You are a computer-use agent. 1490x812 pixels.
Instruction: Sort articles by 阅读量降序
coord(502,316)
================
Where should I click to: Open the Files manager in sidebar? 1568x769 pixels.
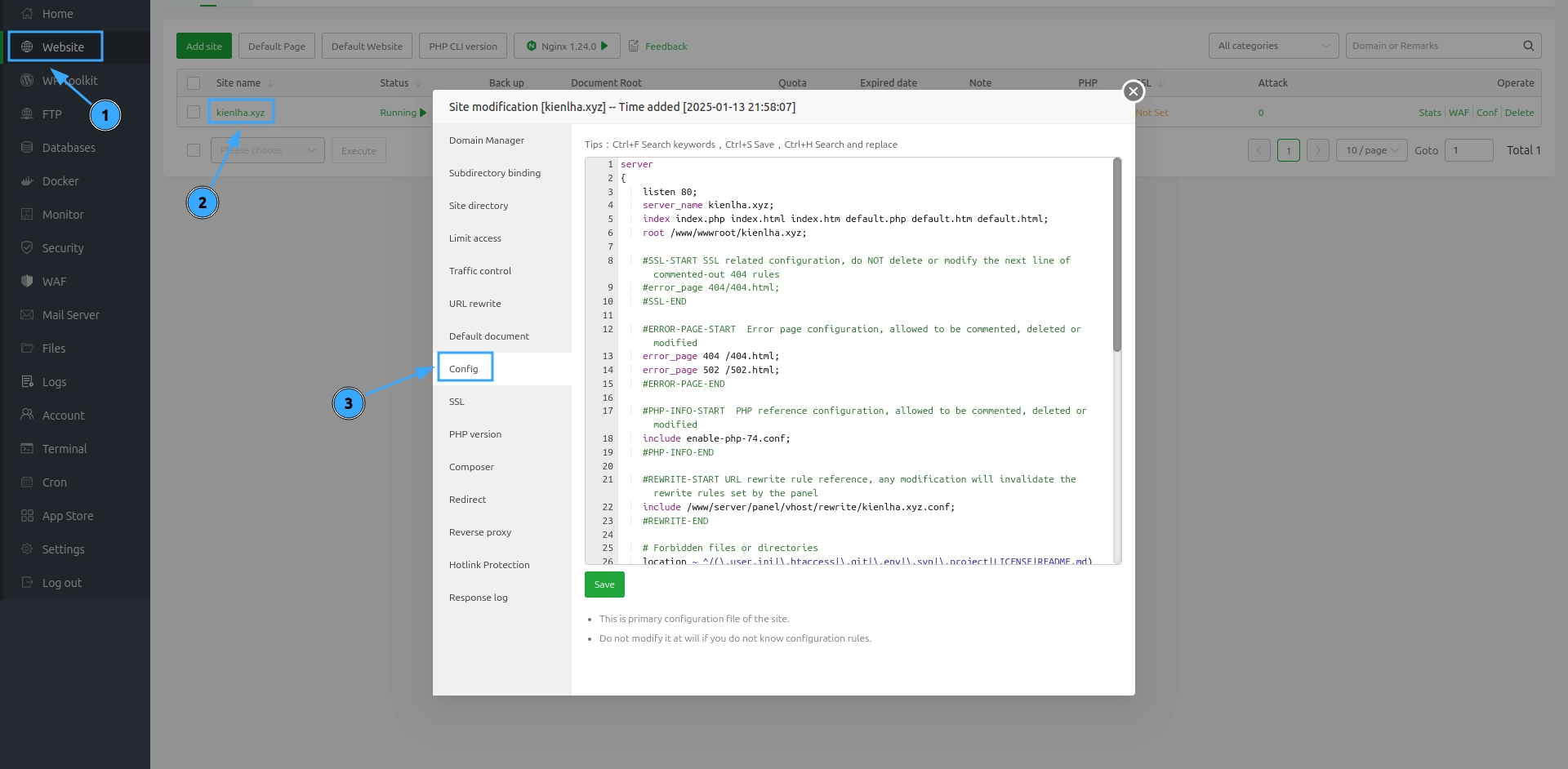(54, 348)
================
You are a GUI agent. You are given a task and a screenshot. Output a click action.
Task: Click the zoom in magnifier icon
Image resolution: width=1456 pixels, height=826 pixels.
================
Problem details: Read the listing line by line, and copy each line in which the word "agent" is found.

Reply:
You are a computer-use agent. 1490x812 pixels.
You are a GUI agent. You are given a task and a screenshot. Output a click action.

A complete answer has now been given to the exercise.